I’m happy to announce that Human Brain Mapping published our paper on the neural correlates of the inverse base-rate effect on Friday; it’s available as open access here. The lead author was Angus Inkster.

The inverse base-rate effect is an example of irrational decision making. Participants learn that two symptoms (let’s call them A and B) predict a common disease (“Jominy Fever”). The also learn that two overlapping symptoms (A and C) predict a rare disease (“Phipps syndrome”). When later asked to decide whether symptom A alone is more likely to predict Jominy or Phipps, people say “Jominy”. This is rational. Symptom A has been associated with both diseases, but Jominy is the more common disease, so that’s more likely to be the correct answer. This is called following the base rates. However, when asked about the novel combination of symptoms B and C, people predict the rare disease. This is in opposition to the base rates, and it is difficult to come up with any rational account of this behaviour.

It can, however, be explained by an account that assumes attention is driven by the avoidance of error. The symptom compound AB is more common than AC, and so people learn AB -> Jominy first. Then, when they see AC, they tend to also predict Jominy fever, which is an error. In order to avoid making that error in future, their attention shifts away from A and towards C. This is effective in avoiding error, but the learned attention to C persists, meaning that when they see BC, they’re looking mostly at C rather than B.

This account of the inverse base-rate effect is most fully worked out in Kruschke’s EXIT model, and has previously been supported by behavioural, eye-tracking, and EEG evidence. In the paper we just had published, we add fMRI data to the mix. The picture above shows that regions of the brain that have previously be associated with the computation of prediction error are more active for symptom C than symptom B (relative to frequency-matched control stimuli). This suggests, as previously discussed by, for example, Elsa Fouragnan, that brain areas that seem to be involved in the calculation of prediction error may in fact be representing persistent changes in attentional processing.

Interestingly, our results are somewhat different to those of the only other fMRI study to look at the inverse base-rate procedure (O’Bryan et al., 2018). We put these differences in brain activation down to the fact that participants in that previous study did not show an inverse base-rate effect. Nonetheless, further research may be merited.

== Exercise instructions ==
1. Starting at the words "It can, however, be" and stopping after "rather than B.", repeat that stretch of the post on the inverse base-rate effect, but switch "error" to "mistake".
2. Please answer these questions using the post on the inverse base-rate effect:
(a) Which journal published the paper?
(b) In which model is the error-avoidance account most fully worked out?
(c) What did participants in the earlier fMRI study by O'Bryan et al. (2018) not show?
3. According to the post on the inverse base-rate effect, why does attention shift away from symptom A and towards symptom C?
The saved entries that come next are separate material with no connection to the post on the inverse base-rate effect.

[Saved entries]

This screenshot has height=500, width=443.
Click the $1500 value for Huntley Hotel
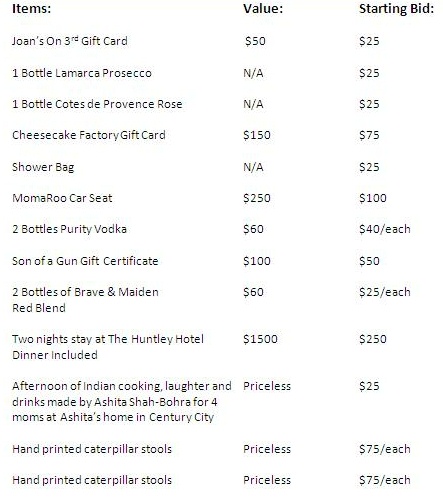click(260, 339)
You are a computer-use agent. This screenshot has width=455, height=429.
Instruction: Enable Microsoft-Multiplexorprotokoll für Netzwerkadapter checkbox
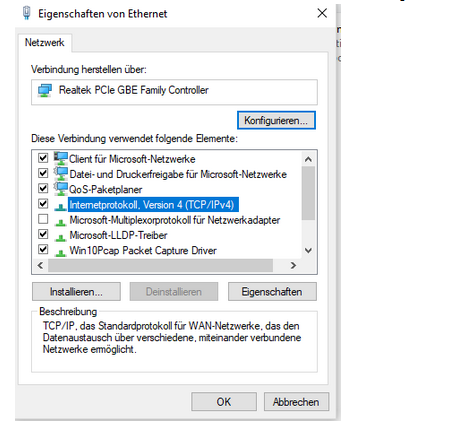[x=43, y=219]
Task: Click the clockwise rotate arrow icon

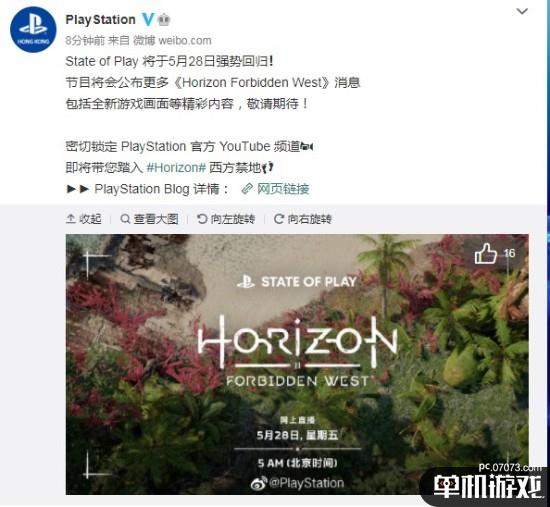Action: click(279, 219)
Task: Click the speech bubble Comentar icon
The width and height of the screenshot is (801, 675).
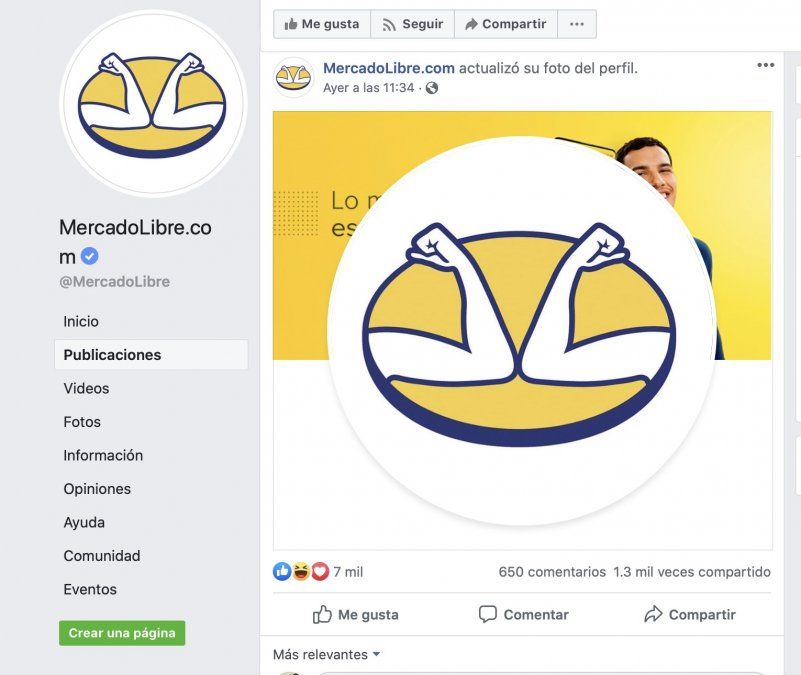Action: coord(488,614)
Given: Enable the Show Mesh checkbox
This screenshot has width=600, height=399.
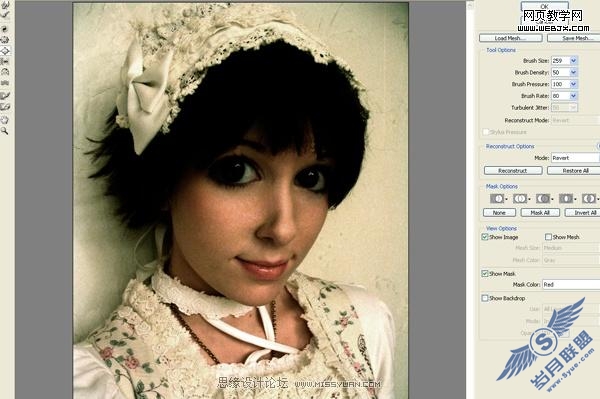Looking at the screenshot, I should [548, 237].
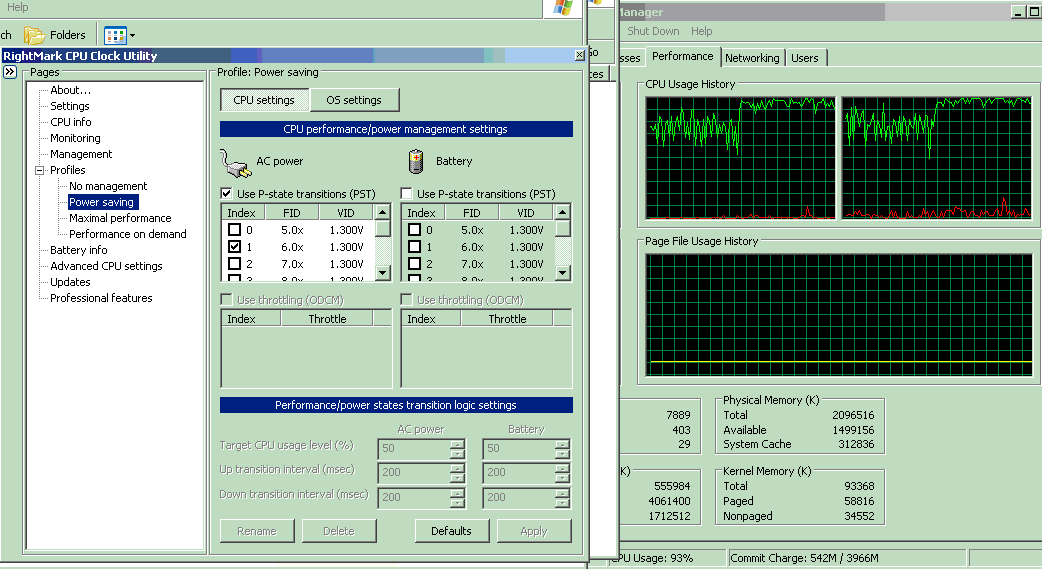Image resolution: width=1042 pixels, height=569 pixels.
Task: Click the Views grid icon in toolbar
Action: click(114, 35)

== Exercise answers ==
1.
It can, however, be explained by an account that assumes attention is driven by the avoidance of mistake. The symptom compound AB is more common than AC, and so people learn AB -> Jominy first. Then, when they see AC, they tend to also predict Jominy fever, which is an mistake. In order to avoid making that mistake in future, their attention shifts away from A and towards C. This is effective in avoiding mistake, but the learned attention to C persists, meaning that when they see BC, they’re looking mostly at C rather than B.

2.
(a) Human Brain Mapping
(b) Kruschke's EXIT model
(c) An inverse base-rate effect

3. People learn AB -> Jominy first, so when they see AC they tend to predict Jominy fever as well, which is an error. Their attention shifts away from A and towards C so they avoid making that error in future.